[Source data]
══════════════════════════════
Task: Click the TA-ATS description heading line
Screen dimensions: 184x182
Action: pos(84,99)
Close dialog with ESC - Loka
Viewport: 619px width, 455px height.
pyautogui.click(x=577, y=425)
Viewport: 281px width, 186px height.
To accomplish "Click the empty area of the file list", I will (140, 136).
══════════════════════════════
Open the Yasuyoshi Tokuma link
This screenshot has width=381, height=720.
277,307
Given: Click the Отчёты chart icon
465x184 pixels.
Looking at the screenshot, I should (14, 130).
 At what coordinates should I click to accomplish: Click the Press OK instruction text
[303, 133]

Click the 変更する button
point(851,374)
══════════════════════════════
#### [Problem description]
Start with the line above that contains "Task: Click the" and stop after the line that contains "Viewport: 281px width, 186px height.". Output those lines exactly, and only those.

#### [Reply to the exercise]
Task: Click the TA-ATS description heading line
Screen dimensions: 184x182
Action: pos(84,99)
Close dialog with ESC - Loka
Viewport: 619px width, 455px height.
pyautogui.click(x=577, y=425)
Viewport: 281px width, 186px height.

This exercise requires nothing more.